Search code examples
sqljsonprestoamazon-athena

In Athena how do I query a member of a struct in an array in a struct?


I am trying to figure out how to query where I am checking the value of usage given the following table creation:

CREATE EXTERNAL TABLE IF NOT EXISTS foo.test (
     `id` string,
     `foo` struct< usages:array< struct< usage:string,
     method_id:int,
     start_at:string,
     end_at:string,
     location:array<string> >>> 
) PARTITIONED BY (
         timestamp date 
) 
ROW FORMAT SERDE 'org.openx.data.jsonserde.JsonSerDe'
WITH SERDEPROPERTIES (
         'serialization.format' = '1' ) LOCATION 's3://foo.bar/' TBLPROPERTIES ('has_encrypted_data'='false');

I would like to have a query like:

SELECT * FROM "foo"."test" WHERE foo.usages.usage is null;

When I do that I get:

SYNTAX_ERROR: line 1:53: Expression "foo"."usages" is not of type ROW

If I make my query where I directly index the array as seen in the following it works.
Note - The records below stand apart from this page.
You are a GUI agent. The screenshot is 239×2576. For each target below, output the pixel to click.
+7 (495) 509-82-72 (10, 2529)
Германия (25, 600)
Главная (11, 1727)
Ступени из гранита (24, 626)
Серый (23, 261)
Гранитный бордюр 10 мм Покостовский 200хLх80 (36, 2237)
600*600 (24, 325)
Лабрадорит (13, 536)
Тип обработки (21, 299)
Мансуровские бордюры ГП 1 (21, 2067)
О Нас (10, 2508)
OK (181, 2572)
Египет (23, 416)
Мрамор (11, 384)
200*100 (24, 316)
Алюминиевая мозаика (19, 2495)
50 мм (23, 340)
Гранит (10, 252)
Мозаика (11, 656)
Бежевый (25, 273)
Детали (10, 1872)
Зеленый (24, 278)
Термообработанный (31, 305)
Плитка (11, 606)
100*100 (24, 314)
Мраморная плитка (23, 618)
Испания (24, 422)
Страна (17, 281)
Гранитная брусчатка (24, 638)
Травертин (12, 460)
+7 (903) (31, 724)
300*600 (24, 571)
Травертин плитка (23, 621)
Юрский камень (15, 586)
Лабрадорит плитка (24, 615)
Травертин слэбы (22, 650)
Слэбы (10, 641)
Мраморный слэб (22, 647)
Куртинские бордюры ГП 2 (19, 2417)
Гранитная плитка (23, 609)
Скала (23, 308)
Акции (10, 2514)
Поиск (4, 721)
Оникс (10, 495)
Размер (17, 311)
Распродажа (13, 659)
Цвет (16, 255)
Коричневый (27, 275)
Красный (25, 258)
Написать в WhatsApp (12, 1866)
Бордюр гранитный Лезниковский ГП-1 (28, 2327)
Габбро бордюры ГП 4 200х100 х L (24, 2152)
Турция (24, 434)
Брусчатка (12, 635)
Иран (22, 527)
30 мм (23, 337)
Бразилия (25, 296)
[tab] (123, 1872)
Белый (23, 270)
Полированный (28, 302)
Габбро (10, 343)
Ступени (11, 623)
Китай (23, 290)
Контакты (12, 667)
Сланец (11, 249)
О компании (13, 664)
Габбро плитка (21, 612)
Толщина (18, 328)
SELECT * FROM "foo"."test" WHERE foo.usages[1].usage is null;

My overall goal though is to query across all items in the usages array and find any row where at least one item in the usages array has a member usage that is null.


Solution

  • You can achieve this by unnesting the array into rows and then check those for null values. This will result in one row per null-value entry.

    select * from test
    CROSS JOIN UNNEST(foo.usages) AS t(i)
    where i.usage is null
    

    So if you only need the unique set, you must run this through a SELECT DISTINCT.

    select distinct id from test
    CROSS JOIN UNNEST(foo.usages) AS t(i)
    where i.usage is null